### Data extract

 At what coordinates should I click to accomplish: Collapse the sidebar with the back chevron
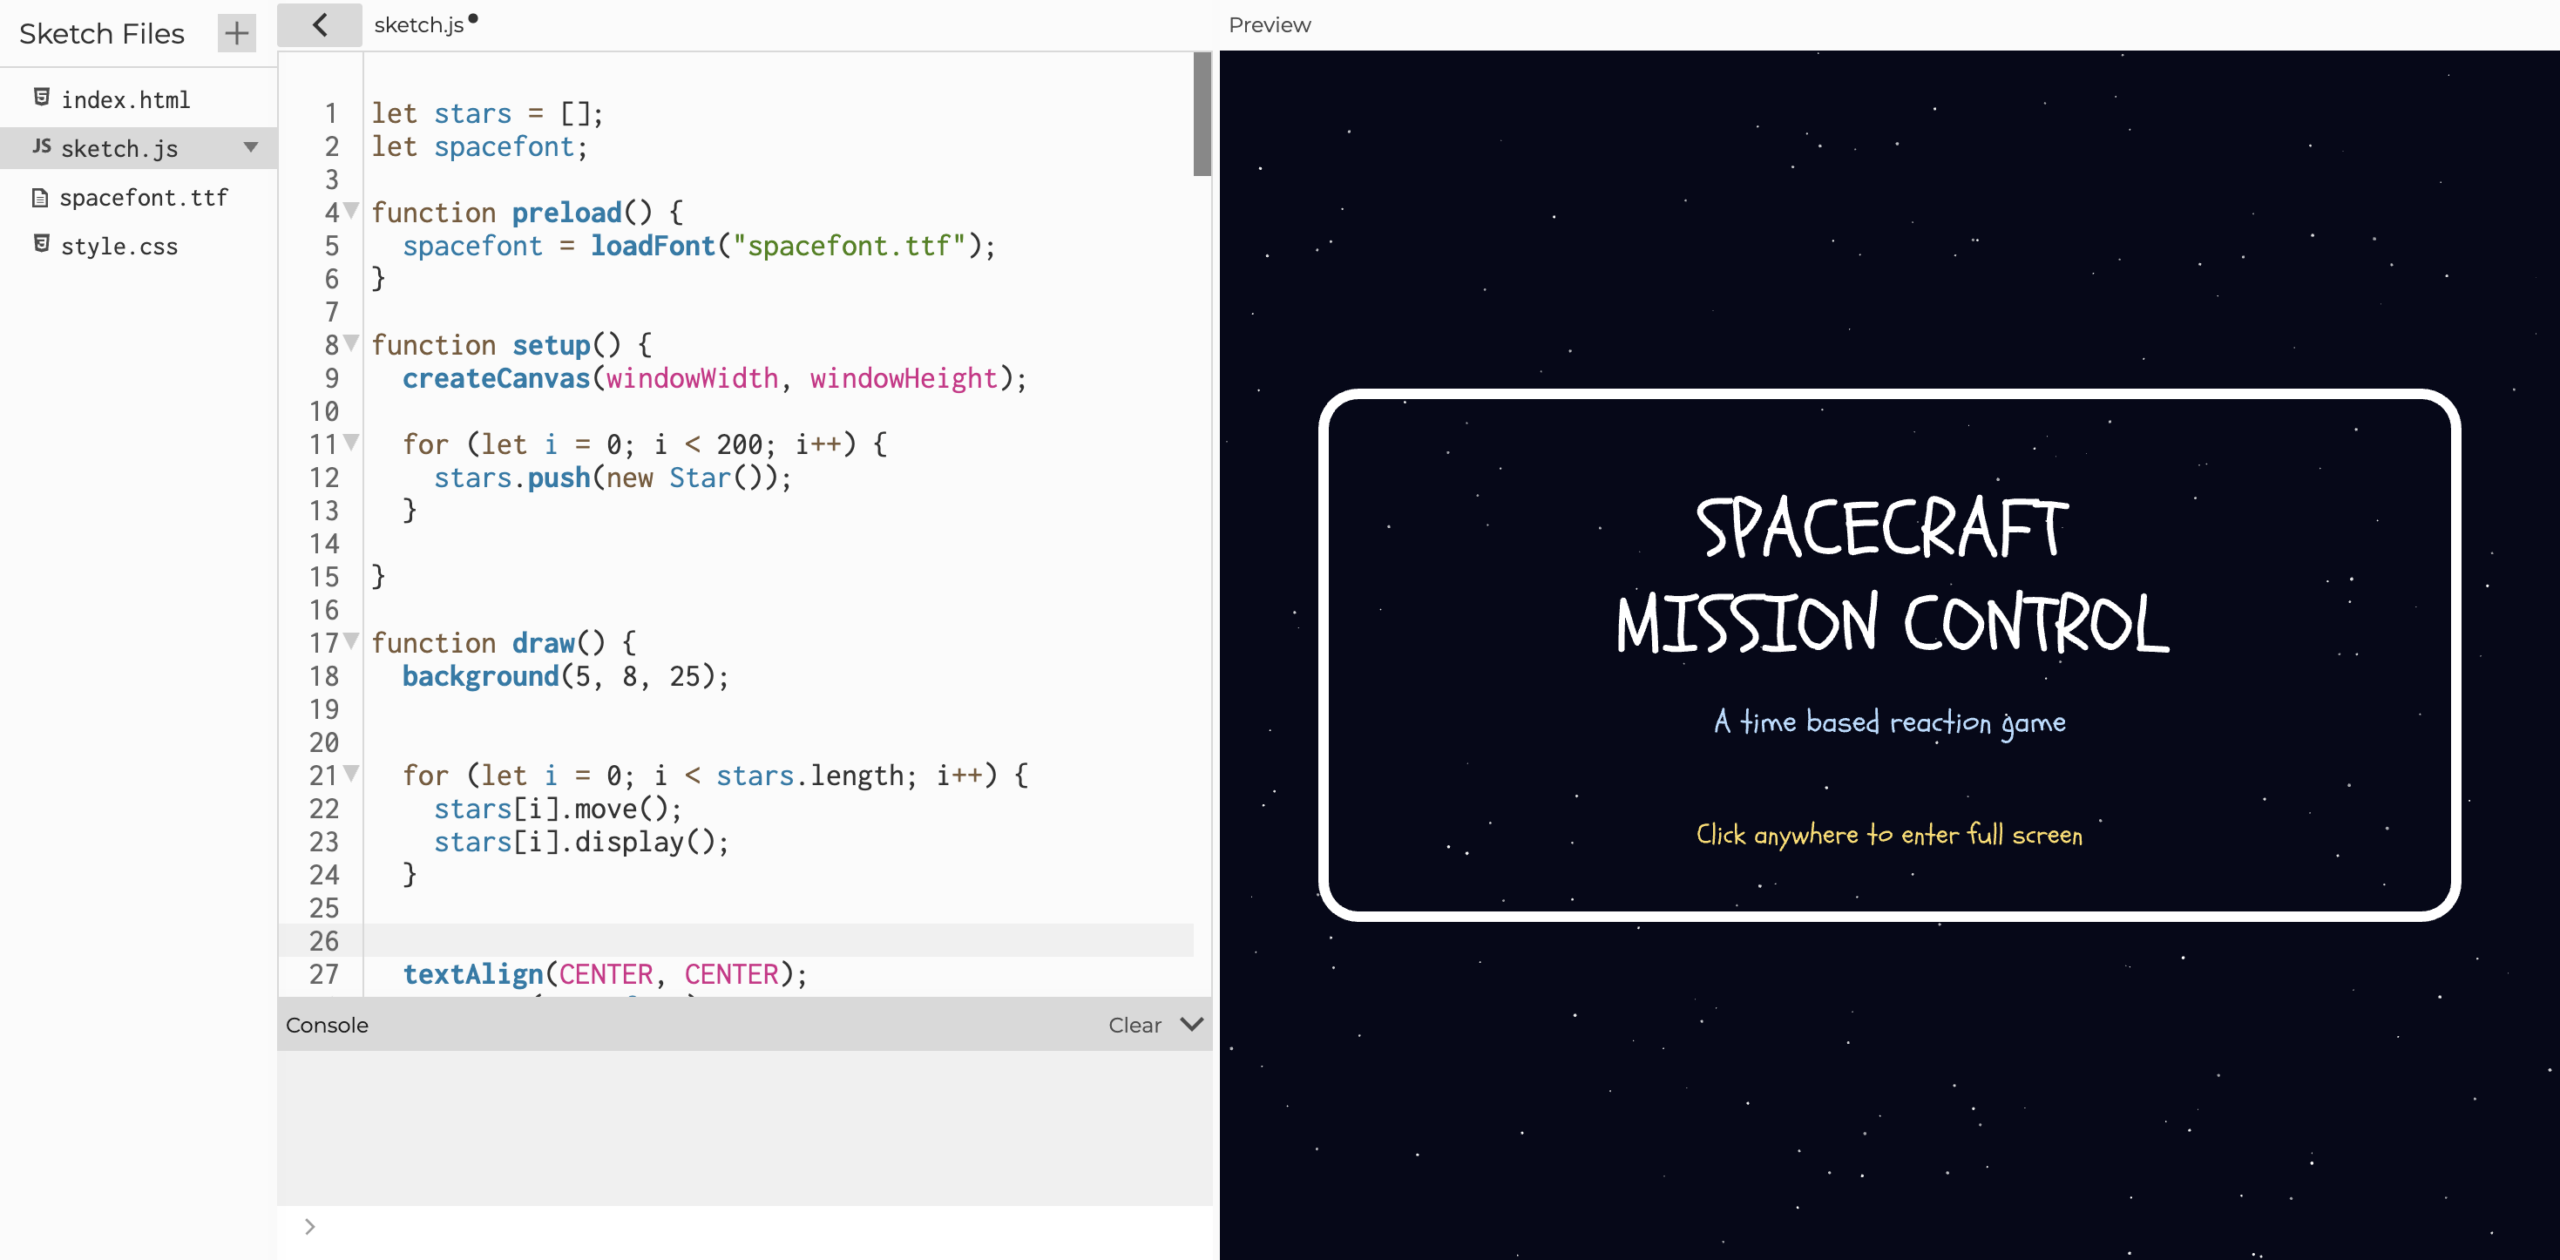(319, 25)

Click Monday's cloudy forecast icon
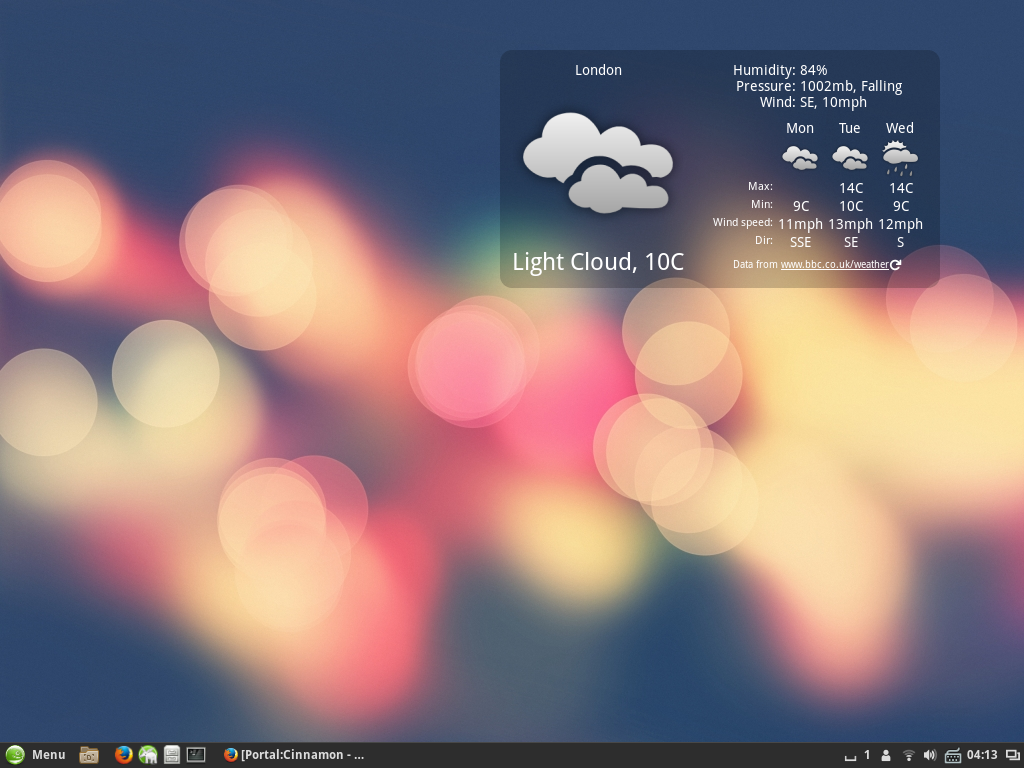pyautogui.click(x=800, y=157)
---
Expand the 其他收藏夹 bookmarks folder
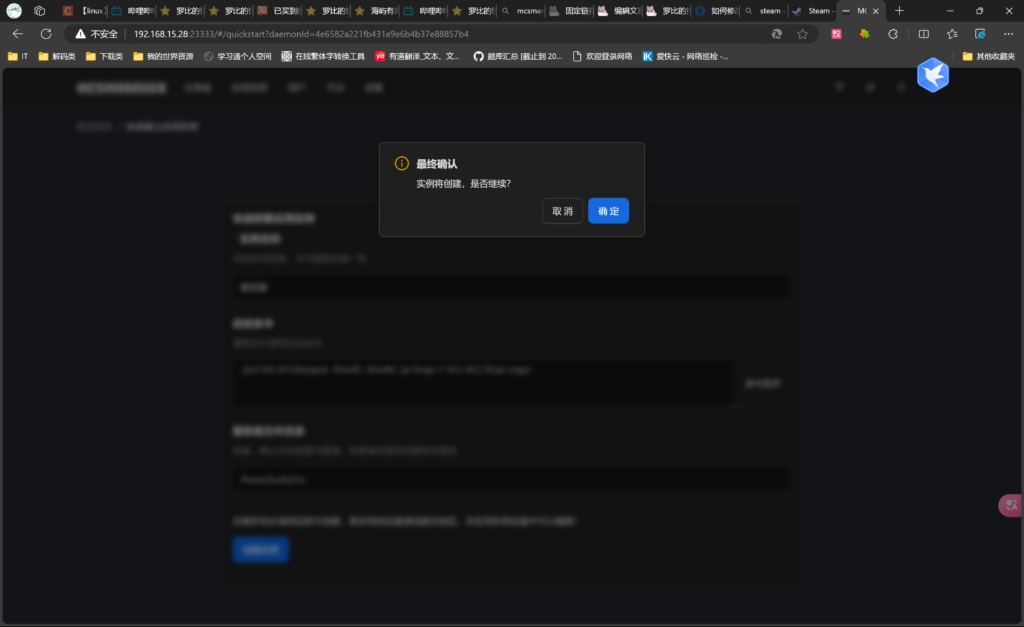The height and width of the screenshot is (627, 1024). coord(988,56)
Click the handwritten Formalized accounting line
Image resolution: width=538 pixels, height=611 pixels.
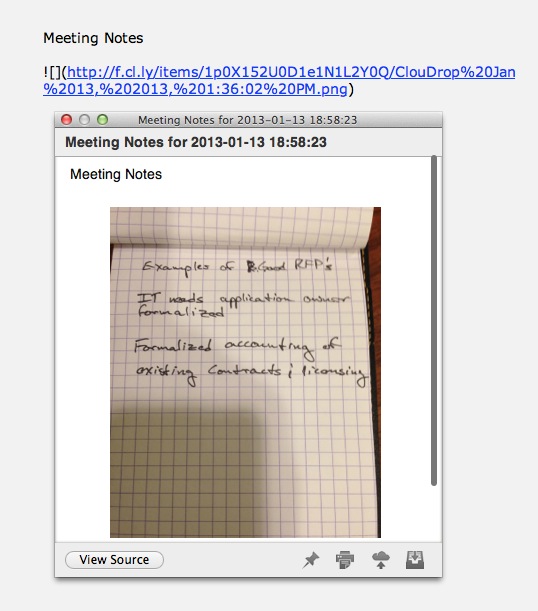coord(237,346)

### Directions for this task
Convert the data from the line containing "Click the handwritten" through the line containing "coord(237,346)", inclusive, into a two-column CSV with the headers instruction and output. Put each text and its answer on one row as quoted fields, replace line breaks with spaces, and leave out the pictures.

### Finished exercise
instruction,output
"Click the handwritten Formalized accounting line Image resolution: width=538 pixels, height=611 pixels.","coord(237,346)"